What is required: Read the data below. Every line holding the string "text" must be copied.

---

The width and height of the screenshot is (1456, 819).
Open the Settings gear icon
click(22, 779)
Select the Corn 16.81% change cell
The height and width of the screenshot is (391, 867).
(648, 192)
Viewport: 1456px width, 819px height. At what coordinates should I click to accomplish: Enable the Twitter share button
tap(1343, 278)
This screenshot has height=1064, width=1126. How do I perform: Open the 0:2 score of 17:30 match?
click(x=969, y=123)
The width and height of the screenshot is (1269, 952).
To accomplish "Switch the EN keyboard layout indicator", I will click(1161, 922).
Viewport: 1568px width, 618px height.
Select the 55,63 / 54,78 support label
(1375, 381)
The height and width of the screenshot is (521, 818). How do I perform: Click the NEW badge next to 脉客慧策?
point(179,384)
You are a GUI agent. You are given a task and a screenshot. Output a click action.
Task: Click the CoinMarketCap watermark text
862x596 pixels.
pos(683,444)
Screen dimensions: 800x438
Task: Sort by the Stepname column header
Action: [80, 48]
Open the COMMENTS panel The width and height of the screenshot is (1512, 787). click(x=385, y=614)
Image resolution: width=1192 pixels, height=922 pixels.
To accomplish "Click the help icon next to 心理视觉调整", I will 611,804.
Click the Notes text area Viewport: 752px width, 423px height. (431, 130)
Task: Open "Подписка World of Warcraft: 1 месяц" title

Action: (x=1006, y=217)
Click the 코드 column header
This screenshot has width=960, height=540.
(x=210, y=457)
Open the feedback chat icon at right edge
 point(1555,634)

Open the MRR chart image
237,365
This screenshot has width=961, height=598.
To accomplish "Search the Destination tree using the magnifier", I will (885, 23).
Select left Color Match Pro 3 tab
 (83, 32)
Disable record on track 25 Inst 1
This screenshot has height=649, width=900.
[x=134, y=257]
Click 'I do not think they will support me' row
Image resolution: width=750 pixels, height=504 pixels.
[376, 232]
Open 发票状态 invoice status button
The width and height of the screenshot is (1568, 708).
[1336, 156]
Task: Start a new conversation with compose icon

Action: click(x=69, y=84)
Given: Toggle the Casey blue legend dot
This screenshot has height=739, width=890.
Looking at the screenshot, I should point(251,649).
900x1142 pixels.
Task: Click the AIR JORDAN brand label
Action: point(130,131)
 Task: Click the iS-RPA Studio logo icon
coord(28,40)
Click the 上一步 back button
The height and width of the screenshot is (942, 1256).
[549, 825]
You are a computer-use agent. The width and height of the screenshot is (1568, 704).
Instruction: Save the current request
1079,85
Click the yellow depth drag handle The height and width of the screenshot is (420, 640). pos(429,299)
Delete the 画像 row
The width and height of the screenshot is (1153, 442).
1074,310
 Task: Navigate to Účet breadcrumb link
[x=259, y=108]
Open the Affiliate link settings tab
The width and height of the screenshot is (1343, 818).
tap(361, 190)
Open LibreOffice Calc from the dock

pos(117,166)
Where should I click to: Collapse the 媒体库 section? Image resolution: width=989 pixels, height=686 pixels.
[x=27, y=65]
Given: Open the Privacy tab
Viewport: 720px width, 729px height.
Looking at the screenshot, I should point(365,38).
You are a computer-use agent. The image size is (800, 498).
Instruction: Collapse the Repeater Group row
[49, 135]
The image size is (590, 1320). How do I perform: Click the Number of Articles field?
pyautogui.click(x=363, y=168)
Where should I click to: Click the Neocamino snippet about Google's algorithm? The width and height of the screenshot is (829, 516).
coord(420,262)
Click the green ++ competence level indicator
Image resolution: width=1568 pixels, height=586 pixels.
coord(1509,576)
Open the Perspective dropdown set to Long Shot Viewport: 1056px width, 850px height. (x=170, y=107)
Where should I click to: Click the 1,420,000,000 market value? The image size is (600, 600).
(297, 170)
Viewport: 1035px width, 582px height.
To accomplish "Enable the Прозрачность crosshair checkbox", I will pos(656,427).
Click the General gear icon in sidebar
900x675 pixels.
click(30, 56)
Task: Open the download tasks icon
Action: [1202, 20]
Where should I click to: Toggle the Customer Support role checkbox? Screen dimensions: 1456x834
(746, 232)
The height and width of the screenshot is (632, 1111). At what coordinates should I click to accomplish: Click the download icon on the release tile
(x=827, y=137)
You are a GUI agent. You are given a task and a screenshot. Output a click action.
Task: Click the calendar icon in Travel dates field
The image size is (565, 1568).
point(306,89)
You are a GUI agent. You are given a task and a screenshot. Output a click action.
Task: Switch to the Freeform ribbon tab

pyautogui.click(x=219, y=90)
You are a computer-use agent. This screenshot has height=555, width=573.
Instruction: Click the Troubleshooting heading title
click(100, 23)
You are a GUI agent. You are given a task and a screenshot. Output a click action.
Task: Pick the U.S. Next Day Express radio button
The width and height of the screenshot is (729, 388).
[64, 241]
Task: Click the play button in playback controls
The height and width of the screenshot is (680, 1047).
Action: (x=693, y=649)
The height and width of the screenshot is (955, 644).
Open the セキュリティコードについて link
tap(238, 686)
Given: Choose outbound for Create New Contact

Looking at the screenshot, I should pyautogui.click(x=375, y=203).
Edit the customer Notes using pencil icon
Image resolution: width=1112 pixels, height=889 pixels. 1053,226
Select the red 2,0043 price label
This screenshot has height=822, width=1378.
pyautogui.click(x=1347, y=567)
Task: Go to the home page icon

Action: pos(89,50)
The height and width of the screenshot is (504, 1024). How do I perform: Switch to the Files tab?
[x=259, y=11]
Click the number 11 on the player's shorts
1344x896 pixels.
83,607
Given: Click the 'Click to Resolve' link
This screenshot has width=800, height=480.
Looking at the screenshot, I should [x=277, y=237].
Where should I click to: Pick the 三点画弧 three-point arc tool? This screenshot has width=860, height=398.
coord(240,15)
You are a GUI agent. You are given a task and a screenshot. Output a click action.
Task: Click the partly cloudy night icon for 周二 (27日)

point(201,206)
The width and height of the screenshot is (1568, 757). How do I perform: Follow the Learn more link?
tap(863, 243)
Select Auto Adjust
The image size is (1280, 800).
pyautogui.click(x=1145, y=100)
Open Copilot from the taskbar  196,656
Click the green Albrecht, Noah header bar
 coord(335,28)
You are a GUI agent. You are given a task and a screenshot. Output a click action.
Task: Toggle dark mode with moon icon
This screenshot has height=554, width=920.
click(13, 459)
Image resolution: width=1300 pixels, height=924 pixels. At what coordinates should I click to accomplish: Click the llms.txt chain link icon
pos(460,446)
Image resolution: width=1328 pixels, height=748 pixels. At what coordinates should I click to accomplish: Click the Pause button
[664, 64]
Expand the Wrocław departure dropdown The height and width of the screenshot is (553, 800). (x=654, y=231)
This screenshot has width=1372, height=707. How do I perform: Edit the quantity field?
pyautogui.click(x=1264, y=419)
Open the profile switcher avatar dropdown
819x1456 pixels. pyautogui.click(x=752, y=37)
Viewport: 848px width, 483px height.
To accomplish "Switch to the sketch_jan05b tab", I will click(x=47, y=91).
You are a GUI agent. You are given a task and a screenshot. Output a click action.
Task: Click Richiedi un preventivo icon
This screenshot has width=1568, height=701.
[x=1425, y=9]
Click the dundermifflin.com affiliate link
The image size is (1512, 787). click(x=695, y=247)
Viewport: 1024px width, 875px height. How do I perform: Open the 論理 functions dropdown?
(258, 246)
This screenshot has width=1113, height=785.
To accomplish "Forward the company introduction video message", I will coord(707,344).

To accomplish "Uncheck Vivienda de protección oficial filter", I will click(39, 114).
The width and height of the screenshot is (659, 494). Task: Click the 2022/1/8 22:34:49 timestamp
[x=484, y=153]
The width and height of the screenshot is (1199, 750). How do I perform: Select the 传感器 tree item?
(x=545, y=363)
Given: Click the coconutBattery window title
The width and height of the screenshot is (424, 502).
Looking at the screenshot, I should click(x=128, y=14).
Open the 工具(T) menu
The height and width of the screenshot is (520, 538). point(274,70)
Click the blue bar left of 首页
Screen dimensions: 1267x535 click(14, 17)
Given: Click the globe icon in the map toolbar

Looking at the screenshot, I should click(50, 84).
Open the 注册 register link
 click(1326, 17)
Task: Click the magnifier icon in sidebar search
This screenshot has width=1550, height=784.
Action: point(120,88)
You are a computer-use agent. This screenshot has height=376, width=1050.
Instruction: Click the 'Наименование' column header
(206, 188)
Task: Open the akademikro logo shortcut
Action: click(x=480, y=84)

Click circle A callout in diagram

---

Solution to this task:
Task: Click the CoinMarketCap watermark text
Click the Notes text area Viewport: 752px width, 423px height. (431, 130)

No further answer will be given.